UVA will begin in-person undergraduate instruction on Feb. 1, with some modifications to health and safety protocols. Residence hall move-in will proceed as planned, as will graduate and professional program instruction.
“As we prepare for this semester, the increase in the prevalence of the virus in Virginia and around the country, as well as reports of new, more contagious variants of the virus, mean we must take an even more aggressive approach, as an institution and as individuals, to limiting the spread within our community,” said a UVA community message delivered by President Jim Ryan, Provost Liz Magill, Chief Operating Officer J.J. Davis and Executive Vice President for Health Affairs Dr. K. Craig Kent.
UVA said it strongly encourages all students to take extra precautions to minimize the risk of exposure to the virus for at least 14 days before they arrive in Charlottesville. All students who will be living and learning in Charlottesville or Albemarle County will once again be required to submit a negative COVID-19 PCR test before being approved to return to Grounds. After arrival, all students will be required to test weekly through UVA’s saliva-based asymptomatic prevalence testing program.
UVA also said it will limit the size of gatherings – not including classroom settings – to no more than six people, starting Jan. 19 and through at least the first two weeks of the semester. The previous limit was 10.
“Simply put, our margin for error is narrower than it was in the fall,” said the message from executive leaders. “A successful spring semester will require even greater adherence to UVA policies around testing, masks, physical distancing and gatherings.”
UVA delayed the start of in-person instruction leading into the fall semester in 2020. During subsequent weeks, the University quickly matured in its ability to detect and prevent the presence and spread of the virus, through expanded prevalence testing, the use of wastewater analysis to detect the virus in dorm settings, and by adjusting the maximum size of groups and through other restrictions as needed. It also exhorted UVA community members to adhere to expectations regarding mask wearing, physical distancing and frequent hand-washing.

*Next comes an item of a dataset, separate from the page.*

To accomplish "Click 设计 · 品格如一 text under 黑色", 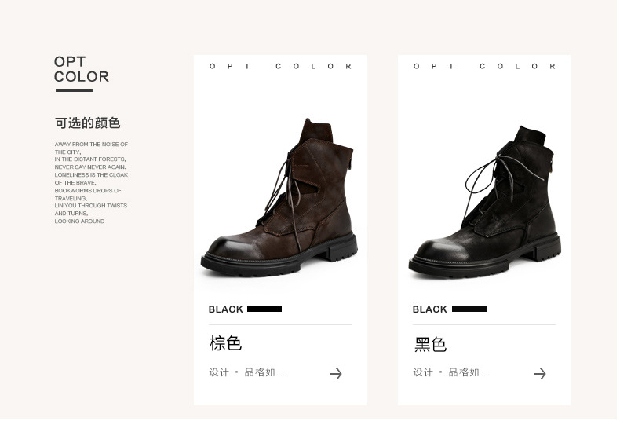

In the Friday message, the leaders again highlighted those and other reasons behind the decision to begin in-person instruction as planned on Feb. 1. They included:
- The University’s knowledge about the pandemic and capacity to combat it through extensive asymptomatic testing, quarantine and isolation, and other measures have grown significantly since the academic year began.
- Offering in-person experiences will better enable the University to monitor and govern compliance with public health measures for the many UVA students who live off-Grounds and will be in the area this spring.
- After completing a full semester in the fall, the University had not seen any evidence of transmission within the classroom, between students and UVA faculty and staff, or from UVA students into the greater Charlottesville-Albemarle community.
- While it was challenging, this community has demonstrated that it is capable of complying with measures that limit the spread.
UVA leaders said even those who have previously tested positive for COVID-19 or who have been vaccinated are required to follow health and safety protocol on masks, physical distancing, prevalence testing and gatherings.
“As we have said before, we continue to monitor the progression of the virus and will make changes to our approach if they are necessary to keep this community safe,” the leadership message said. “Thank you for your continued patience and vigilance in this challenging moment and we are looking forward to seeing many of you when Spring 2021 gets underway.”